I'll try not to snap them at inopportune moments. [A huff, and a good-humored roll of his eyes. He'll be distracted from playing with his glasses, anyway.]
It could be worse; one day I'll tell you about the time Camilla and I got to be present for an historical unsealing of an old study— of a one Dr. Sex.
[Great story. He'll endure all of Gideon's 'sex pal's, for the sake of friendship, but he's not going to point it out if Viktor doesn't go there himself. Ahem. He wraps his arm around him tighter, holding his water safely out of the way for the duration. Will his arm get tired? Undoubtedly. But on the other hand, Viktor...
Dilemma. Hardly.]
It has to be a pun. I'm willing to believe someone would call themselves a 'Jeanist' professionally if they were in on the joke; not otherwise.

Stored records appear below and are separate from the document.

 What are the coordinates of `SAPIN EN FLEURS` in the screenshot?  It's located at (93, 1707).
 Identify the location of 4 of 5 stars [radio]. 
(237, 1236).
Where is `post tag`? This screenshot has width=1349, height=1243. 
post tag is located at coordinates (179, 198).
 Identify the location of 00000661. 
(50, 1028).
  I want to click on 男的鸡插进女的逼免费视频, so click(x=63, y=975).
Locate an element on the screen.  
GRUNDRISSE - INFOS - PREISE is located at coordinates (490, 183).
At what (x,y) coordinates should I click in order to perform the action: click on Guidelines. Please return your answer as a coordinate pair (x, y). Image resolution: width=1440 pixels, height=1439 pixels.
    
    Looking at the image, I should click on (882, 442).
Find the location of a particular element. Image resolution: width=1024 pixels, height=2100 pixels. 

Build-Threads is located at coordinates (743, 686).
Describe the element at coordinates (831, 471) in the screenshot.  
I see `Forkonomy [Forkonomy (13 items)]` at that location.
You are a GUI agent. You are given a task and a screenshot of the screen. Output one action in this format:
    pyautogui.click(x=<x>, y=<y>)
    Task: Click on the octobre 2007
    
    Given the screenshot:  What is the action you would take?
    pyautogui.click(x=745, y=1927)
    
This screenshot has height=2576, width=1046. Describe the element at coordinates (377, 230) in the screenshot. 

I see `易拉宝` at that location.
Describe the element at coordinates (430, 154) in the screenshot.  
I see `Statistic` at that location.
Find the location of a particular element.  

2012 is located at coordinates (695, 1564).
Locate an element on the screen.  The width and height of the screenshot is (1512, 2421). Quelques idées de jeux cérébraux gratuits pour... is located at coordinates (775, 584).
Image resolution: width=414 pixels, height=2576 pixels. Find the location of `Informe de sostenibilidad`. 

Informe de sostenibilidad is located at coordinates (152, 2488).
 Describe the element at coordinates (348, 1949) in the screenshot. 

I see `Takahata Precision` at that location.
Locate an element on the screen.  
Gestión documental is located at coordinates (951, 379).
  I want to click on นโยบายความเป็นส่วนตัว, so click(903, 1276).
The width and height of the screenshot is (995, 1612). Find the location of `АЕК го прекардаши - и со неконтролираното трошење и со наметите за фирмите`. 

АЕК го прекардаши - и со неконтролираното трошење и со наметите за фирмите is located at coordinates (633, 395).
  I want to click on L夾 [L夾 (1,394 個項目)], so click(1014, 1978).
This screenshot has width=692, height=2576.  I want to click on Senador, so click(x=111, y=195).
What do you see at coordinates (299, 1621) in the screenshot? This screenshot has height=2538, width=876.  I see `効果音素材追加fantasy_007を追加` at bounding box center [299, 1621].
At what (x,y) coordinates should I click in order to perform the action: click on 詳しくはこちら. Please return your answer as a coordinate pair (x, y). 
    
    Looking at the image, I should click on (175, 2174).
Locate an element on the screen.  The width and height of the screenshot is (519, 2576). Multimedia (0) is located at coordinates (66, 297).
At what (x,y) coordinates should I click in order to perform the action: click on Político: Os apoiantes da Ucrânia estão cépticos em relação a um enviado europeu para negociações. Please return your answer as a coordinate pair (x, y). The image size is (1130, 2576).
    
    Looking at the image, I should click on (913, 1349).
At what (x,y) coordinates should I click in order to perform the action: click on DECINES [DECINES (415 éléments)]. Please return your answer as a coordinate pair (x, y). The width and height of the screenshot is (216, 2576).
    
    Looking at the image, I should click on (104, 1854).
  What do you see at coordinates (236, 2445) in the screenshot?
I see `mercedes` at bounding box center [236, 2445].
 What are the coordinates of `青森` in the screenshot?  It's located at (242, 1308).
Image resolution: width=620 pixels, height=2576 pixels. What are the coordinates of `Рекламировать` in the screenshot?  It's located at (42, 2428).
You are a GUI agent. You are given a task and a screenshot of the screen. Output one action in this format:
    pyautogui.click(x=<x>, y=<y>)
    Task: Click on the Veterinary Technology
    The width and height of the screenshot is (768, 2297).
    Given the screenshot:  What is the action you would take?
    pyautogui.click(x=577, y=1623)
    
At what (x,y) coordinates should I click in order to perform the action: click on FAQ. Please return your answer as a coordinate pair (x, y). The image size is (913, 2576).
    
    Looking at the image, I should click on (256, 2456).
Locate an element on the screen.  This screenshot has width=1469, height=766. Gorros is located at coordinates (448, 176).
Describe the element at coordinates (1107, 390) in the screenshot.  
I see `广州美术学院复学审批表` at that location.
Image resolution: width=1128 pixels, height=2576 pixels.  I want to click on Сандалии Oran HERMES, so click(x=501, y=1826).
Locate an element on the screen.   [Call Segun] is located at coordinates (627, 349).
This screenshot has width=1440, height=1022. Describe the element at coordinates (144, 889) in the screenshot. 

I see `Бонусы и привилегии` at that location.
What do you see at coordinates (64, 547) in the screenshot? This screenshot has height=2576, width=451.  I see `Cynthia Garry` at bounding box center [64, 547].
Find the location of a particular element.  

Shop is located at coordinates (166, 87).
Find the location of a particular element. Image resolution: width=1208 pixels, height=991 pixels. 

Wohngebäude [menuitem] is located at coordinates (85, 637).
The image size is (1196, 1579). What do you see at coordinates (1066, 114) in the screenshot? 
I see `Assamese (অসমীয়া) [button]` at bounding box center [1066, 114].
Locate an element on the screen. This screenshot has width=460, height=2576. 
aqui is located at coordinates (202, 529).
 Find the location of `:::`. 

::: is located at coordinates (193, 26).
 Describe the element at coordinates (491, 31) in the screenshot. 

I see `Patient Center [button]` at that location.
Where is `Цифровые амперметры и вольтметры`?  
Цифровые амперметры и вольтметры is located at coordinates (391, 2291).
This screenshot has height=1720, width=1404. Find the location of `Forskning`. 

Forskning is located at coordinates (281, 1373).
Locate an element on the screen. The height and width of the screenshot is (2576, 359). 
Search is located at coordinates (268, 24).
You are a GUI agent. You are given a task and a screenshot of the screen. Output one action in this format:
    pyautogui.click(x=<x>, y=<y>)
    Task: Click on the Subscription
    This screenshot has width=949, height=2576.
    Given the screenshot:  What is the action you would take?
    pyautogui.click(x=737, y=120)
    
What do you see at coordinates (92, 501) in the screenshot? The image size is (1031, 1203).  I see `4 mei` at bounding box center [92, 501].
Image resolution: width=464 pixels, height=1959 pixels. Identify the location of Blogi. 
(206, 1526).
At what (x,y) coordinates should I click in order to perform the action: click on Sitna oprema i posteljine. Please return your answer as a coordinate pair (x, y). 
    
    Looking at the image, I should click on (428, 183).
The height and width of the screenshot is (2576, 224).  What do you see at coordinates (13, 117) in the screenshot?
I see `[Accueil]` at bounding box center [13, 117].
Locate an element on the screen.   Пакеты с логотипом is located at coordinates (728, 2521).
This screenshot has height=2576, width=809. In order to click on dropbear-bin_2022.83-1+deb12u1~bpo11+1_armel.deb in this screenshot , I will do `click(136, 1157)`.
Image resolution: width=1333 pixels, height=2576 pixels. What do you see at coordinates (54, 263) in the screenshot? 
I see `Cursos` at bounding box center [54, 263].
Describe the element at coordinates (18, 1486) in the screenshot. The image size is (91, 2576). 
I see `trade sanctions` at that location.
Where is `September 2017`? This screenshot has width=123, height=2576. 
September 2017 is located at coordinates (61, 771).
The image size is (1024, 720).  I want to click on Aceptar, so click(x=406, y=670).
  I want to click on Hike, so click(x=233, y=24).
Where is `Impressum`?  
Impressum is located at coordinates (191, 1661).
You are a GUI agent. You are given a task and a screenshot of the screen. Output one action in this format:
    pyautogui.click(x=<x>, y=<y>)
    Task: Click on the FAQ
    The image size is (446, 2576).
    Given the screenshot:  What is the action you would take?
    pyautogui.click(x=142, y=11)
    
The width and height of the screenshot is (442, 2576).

[ok, viktor isn't so much of a responsible adult that his brow doesn't quirk at 'dr. sex.' that poor man, assuming this wasn't a choice or his work wasn't involved in something sexual. he's assuming no, given what he's heard of the sixth. where's the respect for thot corp, viktor.]
You are really going to make me wait for that? Cruel. I will offer my condolences to this Dr. Sex and reaffirm that last names are just bureaucratic agenda given form. If he had worked at the academy it would have been unbearable with the new students.
[and the older ones, if he's honest. dr sex, honestly.
because he is a good boyfriend viktor reaches to tap the glass, offers,] Finish this, please, and we can lie down again. [fussing, but offering incentives. a flawless system, truly.]
I'll have to ask Todoroki. He has abilities of cold and heat manipulation, if I am understanding him right. Thankfully he does not seem inclined to make ice or fire puns about it. [thank god.]
[Ah, and Palamedes raises both eyebrows right back, like, yes indeed! This was a person's actual name! And he had to hear his own mother say it over and over and act mature about it!!]
I'll save it for mushroom night. His name is the funniest part, but you'll appreciate the rest. [Does he want to save it for date night to make Viktor laugh? Maybe so. Now, oh, somebody wants him to chug this water, huh. Palamedes frowns at the water left in the glass, as if perhaps that will inspire it to drink itself.
No, alright, he will drink it like an adult. Staying hydrated is objectively less interesting than Viktor, but okay. Give him a moment to sip heartily, then,]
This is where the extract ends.